Analyzing the solutions proposed by companies in the sector such as Volkswagen AG, YASA or Punch Powertrain NV, there are mainly two cooling alternatives for the e-motor. On the one hand, there is the use of an external cooling jacket and, on the other hand, internally through the rotor shaft. In both concepts, the proposal is to use liquids as heat transfer fluid (water, coolants or thermal oils). The selection of the cooling technology of the e-motor depends directly on its power, being necessary a combination of both in the case of high power motors. Regarding the selection of the fluid, this will depend on the fluid used in the rest of the vehicle components. In extreme cases, such as competition vehicles, the need to immerse the engine in oil is even considered as the only method to achieve the necessary cooling power.

Thermal comfort inside the cabin

A debate that arises in the electric vehicle with the elimination of the internal combustion engine (ICE) is, how to fulfill the thermal demand of the cabin to achieve passengers´ comfort. In ICE vehicles, this heat is "free" as it comes from engine inefficiencies and is generated at high rates, with the excess having to be evacuated to the outside. However, heat generation due to inefficiencies in the different components of the EV is much lower, and in many situations it is not enough to meet the total demand. In this sense, it is necessary to have an auxiliary system that, using the energy stored in the battery, generates the necessary heat.

In this context, the focus is on the most efficient way to satisfy the comfort of the vehicle passengers. Among the options considered are the use of air to heat the cabin as has traditionally been done, heating only surfaces such as the seats, the steering wheel, etc., or a combination of both.

Regarding the use of air, the simplest and most economical way is to use electric resistances. However, this alternative presents low efficiencies compared to the use of heat pumps (more expensive). The use of direct surface heating is seen as an alternative to optimize energy use and ensure thermal comfort by heating only those areas of the cabin where there are occupants.
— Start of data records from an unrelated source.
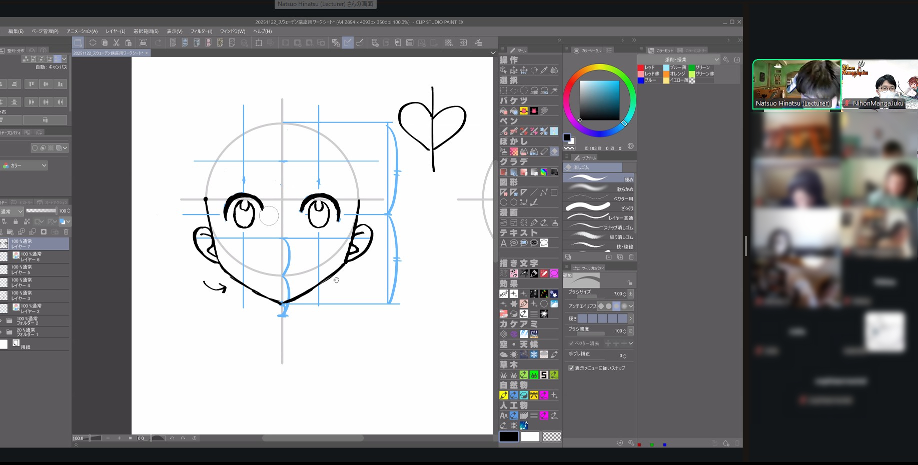Click the scissors cut icon in the toolbar
918x465 pixels.
116,43
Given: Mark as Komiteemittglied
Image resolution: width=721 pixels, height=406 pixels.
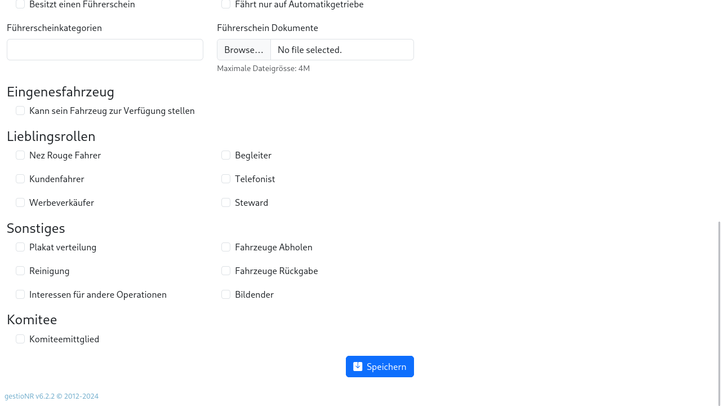Looking at the screenshot, I should tap(20, 339).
It appears to be no consensus on a standard solution. Nowadays, the industry´s current thinking seems to be different for small vehicles and premium vehicles. The first ones, in which cost reduction is a priority, usually include an air-conditioning system based on air heated by resistances as standard and, optionally, offer a heat pump, with the aim of minimizing electricity consumption and, therefore, increasing the vehicle´s range. In premium vehicles, however, the standard solution tends to be a combination of heat pump (air) and surface heating (seats and steering wheel).
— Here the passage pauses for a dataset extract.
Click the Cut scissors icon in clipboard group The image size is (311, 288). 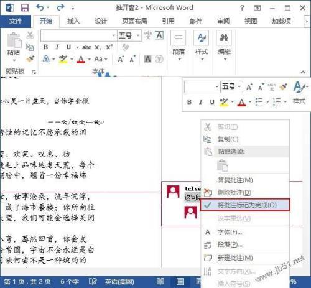coord(30,35)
During the charging operation of the electric vehicle, the different elements of the vehicle that come into operation (connections, conduits, power electronics, batteries, etc.) heat up, mainly due to the Joule heating. This means that the power dissipated in the charging operation grows quadratically with the applied current.

In general, manufacturers recommend slow or semi-fast charging to increase the lifetime of the battery pack. However, the industry is working on increasing the charging power allowed by the battery in order to minimize recharging times, especially for those cases in which journeys exceed the battery pack range.


Power (kW)


3,7 (AC)


7,4 (AC) – 22 (DC)


50 (DC)


100 (DC)


130 - 150 (DC)


350 (DC)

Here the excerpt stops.